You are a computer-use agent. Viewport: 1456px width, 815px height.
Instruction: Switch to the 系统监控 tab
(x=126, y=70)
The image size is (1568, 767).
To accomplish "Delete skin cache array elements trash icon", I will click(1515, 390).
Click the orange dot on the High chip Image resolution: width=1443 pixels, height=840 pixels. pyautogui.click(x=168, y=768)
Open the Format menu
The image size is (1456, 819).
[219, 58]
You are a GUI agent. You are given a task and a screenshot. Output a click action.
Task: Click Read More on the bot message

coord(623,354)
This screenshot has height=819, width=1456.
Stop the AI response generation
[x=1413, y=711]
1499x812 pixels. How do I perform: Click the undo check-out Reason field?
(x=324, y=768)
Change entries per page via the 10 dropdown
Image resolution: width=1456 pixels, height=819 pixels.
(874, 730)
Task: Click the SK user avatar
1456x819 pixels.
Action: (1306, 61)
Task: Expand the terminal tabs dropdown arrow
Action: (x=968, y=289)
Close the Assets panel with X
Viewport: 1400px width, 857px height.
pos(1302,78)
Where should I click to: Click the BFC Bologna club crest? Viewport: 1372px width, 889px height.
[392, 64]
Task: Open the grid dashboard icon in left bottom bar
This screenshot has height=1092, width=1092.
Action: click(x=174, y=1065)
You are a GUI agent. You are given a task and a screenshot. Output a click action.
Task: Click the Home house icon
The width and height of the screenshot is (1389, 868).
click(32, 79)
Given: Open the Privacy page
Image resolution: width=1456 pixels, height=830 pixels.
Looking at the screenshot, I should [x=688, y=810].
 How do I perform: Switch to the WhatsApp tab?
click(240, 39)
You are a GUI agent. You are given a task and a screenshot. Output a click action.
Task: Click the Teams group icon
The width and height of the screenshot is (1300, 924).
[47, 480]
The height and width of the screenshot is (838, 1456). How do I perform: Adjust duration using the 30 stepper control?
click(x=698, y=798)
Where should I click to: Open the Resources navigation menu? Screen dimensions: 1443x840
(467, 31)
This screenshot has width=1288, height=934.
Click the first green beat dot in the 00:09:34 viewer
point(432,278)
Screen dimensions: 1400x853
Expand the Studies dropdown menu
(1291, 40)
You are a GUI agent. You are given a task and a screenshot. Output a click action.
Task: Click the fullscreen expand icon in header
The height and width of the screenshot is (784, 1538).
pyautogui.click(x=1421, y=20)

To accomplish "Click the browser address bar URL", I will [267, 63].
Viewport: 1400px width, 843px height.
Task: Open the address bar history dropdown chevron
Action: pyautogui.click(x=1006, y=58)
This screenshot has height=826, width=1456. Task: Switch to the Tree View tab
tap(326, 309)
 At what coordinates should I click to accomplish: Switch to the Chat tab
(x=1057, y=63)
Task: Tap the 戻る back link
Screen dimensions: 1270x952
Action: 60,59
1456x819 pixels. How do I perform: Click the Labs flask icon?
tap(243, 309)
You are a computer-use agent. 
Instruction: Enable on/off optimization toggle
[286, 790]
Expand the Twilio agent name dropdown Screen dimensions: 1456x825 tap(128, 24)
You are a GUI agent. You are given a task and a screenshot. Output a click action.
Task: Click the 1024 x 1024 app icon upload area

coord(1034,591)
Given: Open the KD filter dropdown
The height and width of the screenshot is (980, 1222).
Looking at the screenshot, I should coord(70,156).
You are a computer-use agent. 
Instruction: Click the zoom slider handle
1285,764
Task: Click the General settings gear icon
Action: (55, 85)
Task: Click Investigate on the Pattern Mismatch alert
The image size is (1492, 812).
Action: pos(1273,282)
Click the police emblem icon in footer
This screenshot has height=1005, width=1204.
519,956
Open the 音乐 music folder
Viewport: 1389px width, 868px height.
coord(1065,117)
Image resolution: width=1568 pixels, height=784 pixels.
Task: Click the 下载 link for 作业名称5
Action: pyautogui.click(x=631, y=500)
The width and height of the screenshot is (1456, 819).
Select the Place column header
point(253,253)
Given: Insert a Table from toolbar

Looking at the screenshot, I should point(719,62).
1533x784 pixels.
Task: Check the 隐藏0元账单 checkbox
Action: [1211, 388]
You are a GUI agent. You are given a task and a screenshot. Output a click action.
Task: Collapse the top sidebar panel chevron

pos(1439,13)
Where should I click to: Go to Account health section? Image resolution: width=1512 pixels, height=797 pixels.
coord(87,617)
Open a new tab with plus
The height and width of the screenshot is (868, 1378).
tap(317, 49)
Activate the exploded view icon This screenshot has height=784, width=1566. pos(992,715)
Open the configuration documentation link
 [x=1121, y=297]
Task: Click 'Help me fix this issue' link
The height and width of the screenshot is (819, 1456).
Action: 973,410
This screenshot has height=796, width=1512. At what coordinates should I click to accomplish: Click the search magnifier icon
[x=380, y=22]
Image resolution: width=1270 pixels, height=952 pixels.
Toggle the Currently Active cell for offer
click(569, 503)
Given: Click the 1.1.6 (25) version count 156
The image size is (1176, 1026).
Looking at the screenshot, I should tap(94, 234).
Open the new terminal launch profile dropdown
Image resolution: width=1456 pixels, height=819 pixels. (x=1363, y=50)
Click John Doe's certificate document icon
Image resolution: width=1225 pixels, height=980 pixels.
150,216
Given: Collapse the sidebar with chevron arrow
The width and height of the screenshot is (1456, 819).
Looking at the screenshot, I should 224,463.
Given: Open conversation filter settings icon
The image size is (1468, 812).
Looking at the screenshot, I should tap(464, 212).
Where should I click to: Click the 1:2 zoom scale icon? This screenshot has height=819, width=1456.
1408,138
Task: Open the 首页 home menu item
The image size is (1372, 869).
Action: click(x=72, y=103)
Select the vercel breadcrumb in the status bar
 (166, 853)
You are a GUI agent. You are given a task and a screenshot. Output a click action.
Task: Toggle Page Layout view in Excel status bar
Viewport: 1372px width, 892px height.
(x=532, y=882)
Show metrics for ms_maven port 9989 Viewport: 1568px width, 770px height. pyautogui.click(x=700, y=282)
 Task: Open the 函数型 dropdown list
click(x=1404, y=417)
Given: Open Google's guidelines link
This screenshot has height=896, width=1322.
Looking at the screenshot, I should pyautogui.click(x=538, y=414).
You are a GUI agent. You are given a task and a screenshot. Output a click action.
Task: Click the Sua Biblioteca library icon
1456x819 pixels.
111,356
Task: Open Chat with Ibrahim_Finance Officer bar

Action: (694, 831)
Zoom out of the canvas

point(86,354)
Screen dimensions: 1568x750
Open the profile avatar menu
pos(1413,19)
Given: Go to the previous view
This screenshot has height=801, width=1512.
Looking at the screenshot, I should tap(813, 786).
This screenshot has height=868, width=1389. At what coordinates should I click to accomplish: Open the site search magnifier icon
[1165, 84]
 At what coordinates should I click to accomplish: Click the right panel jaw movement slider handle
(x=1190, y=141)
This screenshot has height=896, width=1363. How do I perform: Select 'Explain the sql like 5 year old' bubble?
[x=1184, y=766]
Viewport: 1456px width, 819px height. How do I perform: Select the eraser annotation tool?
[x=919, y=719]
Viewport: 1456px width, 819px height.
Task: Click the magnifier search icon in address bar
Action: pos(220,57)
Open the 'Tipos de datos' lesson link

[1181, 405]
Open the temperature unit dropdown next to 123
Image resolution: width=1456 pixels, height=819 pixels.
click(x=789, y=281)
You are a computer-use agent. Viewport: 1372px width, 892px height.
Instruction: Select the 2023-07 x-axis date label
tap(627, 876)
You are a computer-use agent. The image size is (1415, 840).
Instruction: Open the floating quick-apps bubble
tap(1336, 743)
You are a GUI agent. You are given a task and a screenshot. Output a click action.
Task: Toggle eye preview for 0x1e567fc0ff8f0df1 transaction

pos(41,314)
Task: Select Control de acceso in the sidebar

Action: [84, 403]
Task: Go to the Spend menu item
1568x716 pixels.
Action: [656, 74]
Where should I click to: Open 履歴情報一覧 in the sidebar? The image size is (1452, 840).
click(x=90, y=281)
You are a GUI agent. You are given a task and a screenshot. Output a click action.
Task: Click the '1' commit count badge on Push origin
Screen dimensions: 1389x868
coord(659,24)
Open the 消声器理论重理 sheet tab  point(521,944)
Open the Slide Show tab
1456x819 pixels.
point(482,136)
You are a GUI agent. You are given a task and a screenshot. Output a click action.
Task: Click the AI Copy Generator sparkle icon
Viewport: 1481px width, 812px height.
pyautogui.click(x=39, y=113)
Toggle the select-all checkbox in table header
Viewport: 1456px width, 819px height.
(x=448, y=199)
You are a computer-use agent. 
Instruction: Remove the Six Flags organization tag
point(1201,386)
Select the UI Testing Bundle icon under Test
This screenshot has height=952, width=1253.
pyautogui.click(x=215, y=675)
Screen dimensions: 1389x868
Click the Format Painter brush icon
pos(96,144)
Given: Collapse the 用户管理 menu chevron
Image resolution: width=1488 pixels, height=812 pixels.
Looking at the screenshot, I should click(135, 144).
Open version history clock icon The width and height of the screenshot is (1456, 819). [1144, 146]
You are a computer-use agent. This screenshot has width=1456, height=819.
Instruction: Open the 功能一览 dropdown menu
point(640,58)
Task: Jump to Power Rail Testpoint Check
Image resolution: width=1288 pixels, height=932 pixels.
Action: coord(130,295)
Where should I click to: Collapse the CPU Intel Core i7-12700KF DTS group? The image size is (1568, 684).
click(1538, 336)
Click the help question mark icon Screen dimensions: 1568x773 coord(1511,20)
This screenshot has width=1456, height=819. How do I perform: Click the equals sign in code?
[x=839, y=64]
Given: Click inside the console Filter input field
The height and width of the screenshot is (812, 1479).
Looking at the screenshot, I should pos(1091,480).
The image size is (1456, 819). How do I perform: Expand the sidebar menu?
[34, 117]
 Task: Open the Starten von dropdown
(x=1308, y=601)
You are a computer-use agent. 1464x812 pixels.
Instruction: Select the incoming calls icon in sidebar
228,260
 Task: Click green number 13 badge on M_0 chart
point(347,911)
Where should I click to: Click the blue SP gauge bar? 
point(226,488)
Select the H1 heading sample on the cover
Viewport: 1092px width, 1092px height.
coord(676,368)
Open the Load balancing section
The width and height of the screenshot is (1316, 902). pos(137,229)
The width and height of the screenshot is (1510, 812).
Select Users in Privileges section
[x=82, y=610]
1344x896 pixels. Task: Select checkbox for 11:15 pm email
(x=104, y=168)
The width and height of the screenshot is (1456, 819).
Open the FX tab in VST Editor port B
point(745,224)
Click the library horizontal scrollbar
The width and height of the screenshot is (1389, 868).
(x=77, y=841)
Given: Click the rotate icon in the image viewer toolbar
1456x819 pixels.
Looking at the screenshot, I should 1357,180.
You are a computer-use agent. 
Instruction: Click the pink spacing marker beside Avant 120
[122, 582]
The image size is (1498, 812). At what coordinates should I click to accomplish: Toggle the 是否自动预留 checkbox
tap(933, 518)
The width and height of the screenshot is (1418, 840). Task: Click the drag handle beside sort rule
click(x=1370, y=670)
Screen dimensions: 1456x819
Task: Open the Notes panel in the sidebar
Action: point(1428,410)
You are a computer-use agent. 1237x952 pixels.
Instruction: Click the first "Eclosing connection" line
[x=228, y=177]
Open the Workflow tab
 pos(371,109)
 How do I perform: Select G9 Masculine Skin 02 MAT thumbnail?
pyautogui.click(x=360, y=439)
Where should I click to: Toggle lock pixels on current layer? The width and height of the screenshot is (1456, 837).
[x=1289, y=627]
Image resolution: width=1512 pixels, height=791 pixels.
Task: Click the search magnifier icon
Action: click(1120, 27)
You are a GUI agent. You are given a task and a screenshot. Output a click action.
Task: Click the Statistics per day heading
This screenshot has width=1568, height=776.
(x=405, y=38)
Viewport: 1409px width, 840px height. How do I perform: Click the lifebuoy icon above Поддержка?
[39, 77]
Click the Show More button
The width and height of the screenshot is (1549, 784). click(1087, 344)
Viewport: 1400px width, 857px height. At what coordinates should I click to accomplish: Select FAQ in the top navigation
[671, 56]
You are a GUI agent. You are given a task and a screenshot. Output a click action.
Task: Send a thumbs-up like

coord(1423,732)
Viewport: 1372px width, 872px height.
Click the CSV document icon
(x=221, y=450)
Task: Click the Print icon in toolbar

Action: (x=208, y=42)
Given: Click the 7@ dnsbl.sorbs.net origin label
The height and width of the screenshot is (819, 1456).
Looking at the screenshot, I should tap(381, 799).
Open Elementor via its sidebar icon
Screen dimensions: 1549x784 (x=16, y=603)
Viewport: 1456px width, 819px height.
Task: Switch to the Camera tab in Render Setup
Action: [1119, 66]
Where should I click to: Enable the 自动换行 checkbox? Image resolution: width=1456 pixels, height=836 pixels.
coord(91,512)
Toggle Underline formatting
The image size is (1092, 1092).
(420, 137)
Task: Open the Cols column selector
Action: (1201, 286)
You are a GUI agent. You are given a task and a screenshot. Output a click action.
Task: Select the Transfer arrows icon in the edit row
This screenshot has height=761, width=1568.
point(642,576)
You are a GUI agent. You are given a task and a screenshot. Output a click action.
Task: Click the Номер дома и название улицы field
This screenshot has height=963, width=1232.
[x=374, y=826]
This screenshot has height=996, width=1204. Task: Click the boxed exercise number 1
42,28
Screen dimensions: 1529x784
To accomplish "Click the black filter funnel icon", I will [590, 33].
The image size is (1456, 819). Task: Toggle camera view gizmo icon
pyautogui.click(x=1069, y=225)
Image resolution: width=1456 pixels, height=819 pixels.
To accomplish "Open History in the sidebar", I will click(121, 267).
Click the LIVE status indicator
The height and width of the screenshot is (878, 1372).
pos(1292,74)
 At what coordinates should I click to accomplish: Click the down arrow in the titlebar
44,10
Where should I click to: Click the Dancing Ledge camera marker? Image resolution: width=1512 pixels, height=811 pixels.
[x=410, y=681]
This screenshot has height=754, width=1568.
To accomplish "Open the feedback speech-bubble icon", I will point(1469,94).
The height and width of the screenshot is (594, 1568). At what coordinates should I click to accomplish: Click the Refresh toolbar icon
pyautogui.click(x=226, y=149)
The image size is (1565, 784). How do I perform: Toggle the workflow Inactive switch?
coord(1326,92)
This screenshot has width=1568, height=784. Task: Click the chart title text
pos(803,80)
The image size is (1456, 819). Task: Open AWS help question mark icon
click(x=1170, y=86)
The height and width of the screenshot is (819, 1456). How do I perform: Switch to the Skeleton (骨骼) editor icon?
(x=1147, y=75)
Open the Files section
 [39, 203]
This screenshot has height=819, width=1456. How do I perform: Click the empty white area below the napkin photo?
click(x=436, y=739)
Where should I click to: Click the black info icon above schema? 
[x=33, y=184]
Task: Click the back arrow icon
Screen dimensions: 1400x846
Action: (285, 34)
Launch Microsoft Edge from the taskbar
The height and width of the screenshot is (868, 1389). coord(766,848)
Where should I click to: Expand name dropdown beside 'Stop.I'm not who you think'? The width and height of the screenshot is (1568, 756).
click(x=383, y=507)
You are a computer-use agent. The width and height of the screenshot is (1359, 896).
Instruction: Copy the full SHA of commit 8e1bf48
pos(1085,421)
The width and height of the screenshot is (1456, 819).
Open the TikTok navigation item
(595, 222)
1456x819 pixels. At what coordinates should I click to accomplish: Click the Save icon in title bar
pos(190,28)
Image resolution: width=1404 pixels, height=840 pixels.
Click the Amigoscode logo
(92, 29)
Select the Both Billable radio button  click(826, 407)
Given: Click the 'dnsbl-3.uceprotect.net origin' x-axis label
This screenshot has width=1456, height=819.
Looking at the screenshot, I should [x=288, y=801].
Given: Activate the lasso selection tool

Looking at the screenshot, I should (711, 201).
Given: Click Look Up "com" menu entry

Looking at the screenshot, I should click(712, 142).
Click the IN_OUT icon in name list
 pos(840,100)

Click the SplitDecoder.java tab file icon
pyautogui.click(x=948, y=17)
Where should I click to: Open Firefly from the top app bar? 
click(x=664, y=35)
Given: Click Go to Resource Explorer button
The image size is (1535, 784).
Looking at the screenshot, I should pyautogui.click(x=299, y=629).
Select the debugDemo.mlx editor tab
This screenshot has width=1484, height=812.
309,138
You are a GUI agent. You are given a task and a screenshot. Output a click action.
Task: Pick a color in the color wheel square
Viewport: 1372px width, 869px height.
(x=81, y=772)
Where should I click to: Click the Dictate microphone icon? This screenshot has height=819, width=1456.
::::
■ Work item ■
Each line above from the one with "Open Elementor via its sidebar icon" up to and including the one with "This screenshot has height=754, width=1568." must be set down exactly, and no line outside that span may appear.

■ Reply ■
Open Elementor via its sidebar icon
Screen dimensions: 1549x784 (x=16, y=603)
Viewport: 1456px width, 819px height.
Task: Switch to the Camera tab in Render Setup
Action: [1119, 66]
Where should I click to: Enable the 自动换行 checkbox? Image resolution: width=1456 pixels, height=836 pixels.
coord(91,512)
Toggle Underline formatting
The image size is (1092, 1092).
(420, 137)
Task: Open the Cols column selector
Action: (1201, 286)
You are a GUI agent. You are given a task and a screenshot. Output a click action.
Task: Select the Transfer arrows icon in the edit row
This screenshot has height=761, width=1568.
point(642,576)
You are a GUI agent. You are given a task and a screenshot. Output a click action.
Task: Click the Номер дома и название улицы field
This screenshot has height=963, width=1232.
[x=374, y=826]
This screenshot has height=996, width=1204. Task: Click the boxed exercise number 1
42,28
Screen dimensions: 1529x784
To accomplish "Click the black filter funnel icon", I will [590, 33].
The image size is (1456, 819). Task: Toggle camera view gizmo icon
pyautogui.click(x=1069, y=225)
Image resolution: width=1456 pixels, height=819 pixels.
To accomplish "Open History in the sidebar", I will click(121, 267).
Click the LIVE status indicator
The height and width of the screenshot is (878, 1372).
pos(1292,74)
 At what coordinates should I click to accomplish: Click the down arrow in the titlebar
44,10
Where should I click to: Click the Dancing Ledge camera marker? Image resolution: width=1512 pixels, height=811 pixels.
[x=410, y=681]
This screenshot has height=754, width=1568.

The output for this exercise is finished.